Write out all of the data below verbatim, leaving out the pictures.
§
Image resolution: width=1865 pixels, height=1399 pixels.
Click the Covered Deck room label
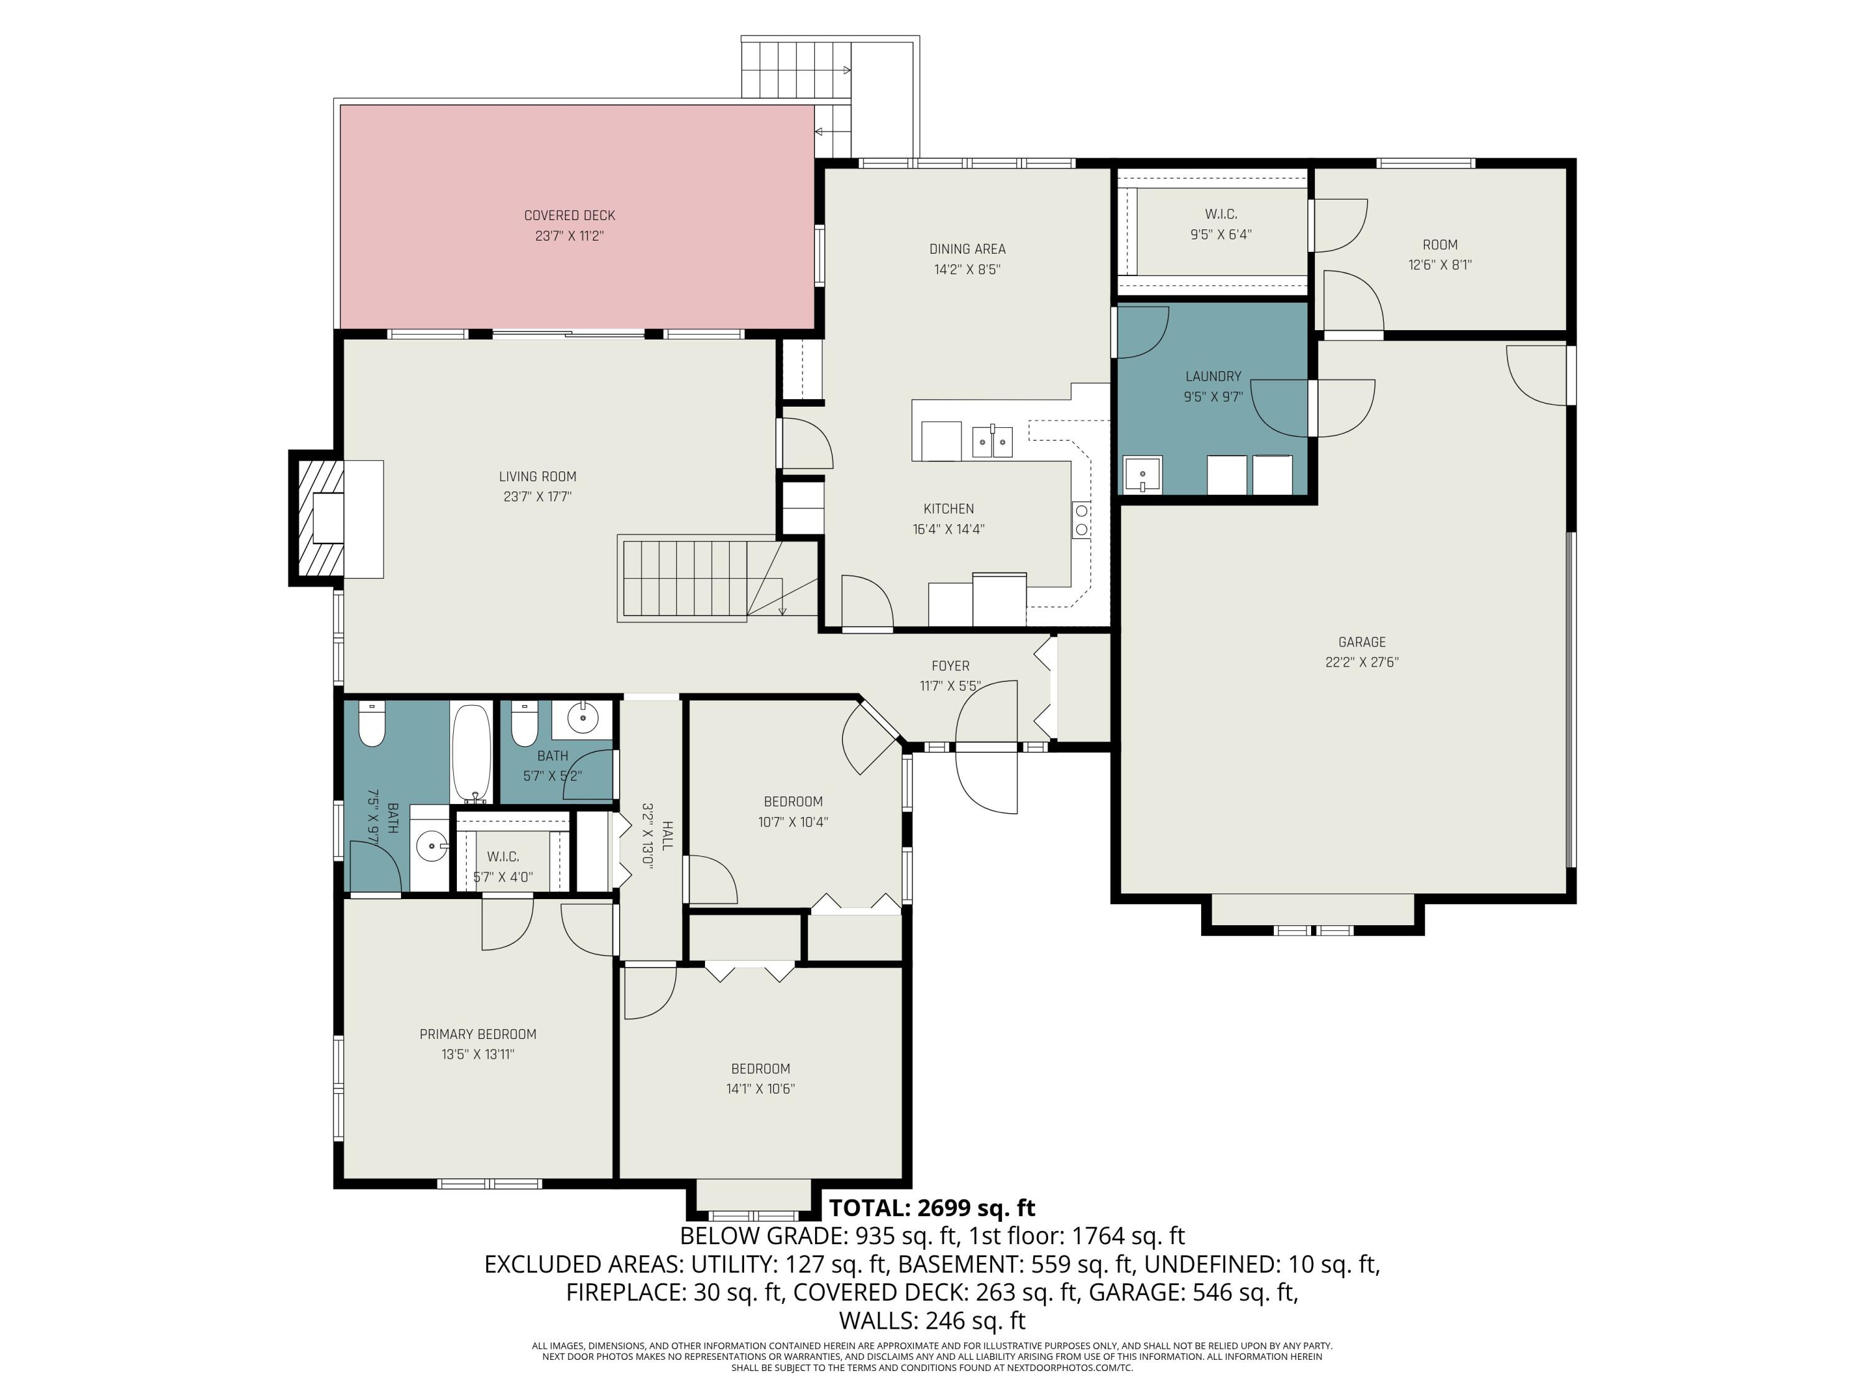(x=570, y=216)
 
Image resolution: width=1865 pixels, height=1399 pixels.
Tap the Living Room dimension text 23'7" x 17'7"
(x=538, y=497)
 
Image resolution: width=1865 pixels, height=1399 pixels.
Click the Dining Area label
(x=967, y=249)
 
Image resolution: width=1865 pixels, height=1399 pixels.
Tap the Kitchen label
(x=949, y=509)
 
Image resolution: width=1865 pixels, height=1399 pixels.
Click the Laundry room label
(x=1213, y=376)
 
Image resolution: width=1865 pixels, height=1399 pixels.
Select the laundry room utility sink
(x=1143, y=475)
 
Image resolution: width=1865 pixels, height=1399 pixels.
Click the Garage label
(x=1361, y=642)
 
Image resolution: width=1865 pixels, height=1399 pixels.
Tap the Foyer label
(x=950, y=665)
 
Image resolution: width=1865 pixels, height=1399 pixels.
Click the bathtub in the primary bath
(x=472, y=753)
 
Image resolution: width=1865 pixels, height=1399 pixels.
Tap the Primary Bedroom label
(x=478, y=1034)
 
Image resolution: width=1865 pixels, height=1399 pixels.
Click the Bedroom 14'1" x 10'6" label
(x=760, y=1079)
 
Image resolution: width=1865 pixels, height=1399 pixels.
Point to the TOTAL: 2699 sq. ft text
(x=932, y=1207)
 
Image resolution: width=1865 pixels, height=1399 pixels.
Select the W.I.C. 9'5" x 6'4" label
(x=1221, y=224)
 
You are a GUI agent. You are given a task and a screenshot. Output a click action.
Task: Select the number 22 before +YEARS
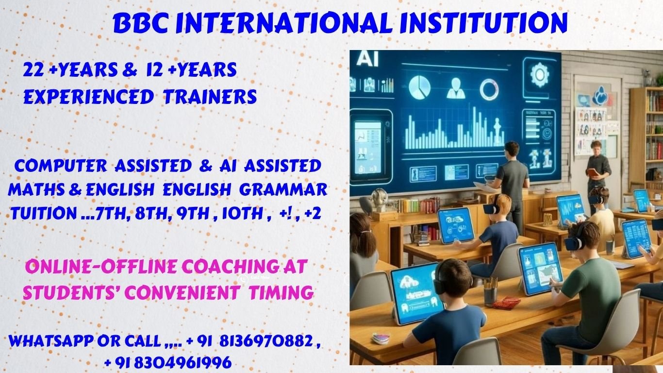(33, 70)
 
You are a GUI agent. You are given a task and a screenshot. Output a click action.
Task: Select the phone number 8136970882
§
Solution to the exercise ::
Image resolution: width=1865 pixels, height=1399 pixels.
Click the Covered Deck room label
(x=570, y=216)
 
Image resolution: width=1865 pixels, height=1399 pixels.
Tap the Living Room dimension text 23'7" x 17'7"
(x=538, y=497)
 
Image resolution: width=1865 pixels, height=1399 pixels.
Click the Dining Area label
(x=967, y=249)
 
Image resolution: width=1865 pixels, height=1399 pixels.
Tap the Kitchen label
(x=949, y=509)
 
Image resolution: width=1865 pixels, height=1399 pixels.
Click the Laundry room label
(x=1213, y=376)
 
Image resolution: width=1865 pixels, height=1399 pixels.
Select the laundry room utility sink
(x=1143, y=475)
 
Image resolution: width=1865 pixels, height=1399 pixels.
Click the Garage label
(x=1361, y=642)
 
Image resolution: width=1865 pixels, height=1399 pixels.
Tap the Foyer label
(x=950, y=665)
 
Image resolution: width=1865 pixels, height=1399 pixels.
Click the bathtub in the primary bath
(x=472, y=753)
 
Image resolution: width=1865 pixels, height=1399 pixels.
Tap the Primary Bedroom label
(x=478, y=1034)
 
Image resolution: width=1865 pixels, height=1399 pixels.
Click the Bedroom 14'1" x 10'6" label
(x=760, y=1079)
 
Image resolution: width=1865 pixels, height=1399 pixels.
Point to the TOTAL: 2699 sq. ft text
(x=932, y=1207)
 
Image resolution: width=1865 pixels, height=1399 pixels.
Select the W.I.C. 9'5" x 6'4" label
(x=1221, y=224)
 
You are a GUI agent. You are given a task and a screenshot. Output a click action.
Task: Select the number 22 before +YEARS
(33, 70)
 
You are a GUI agent. You are given a task and a screenshot. Output a click action.
Task: Select the phone number 8136970882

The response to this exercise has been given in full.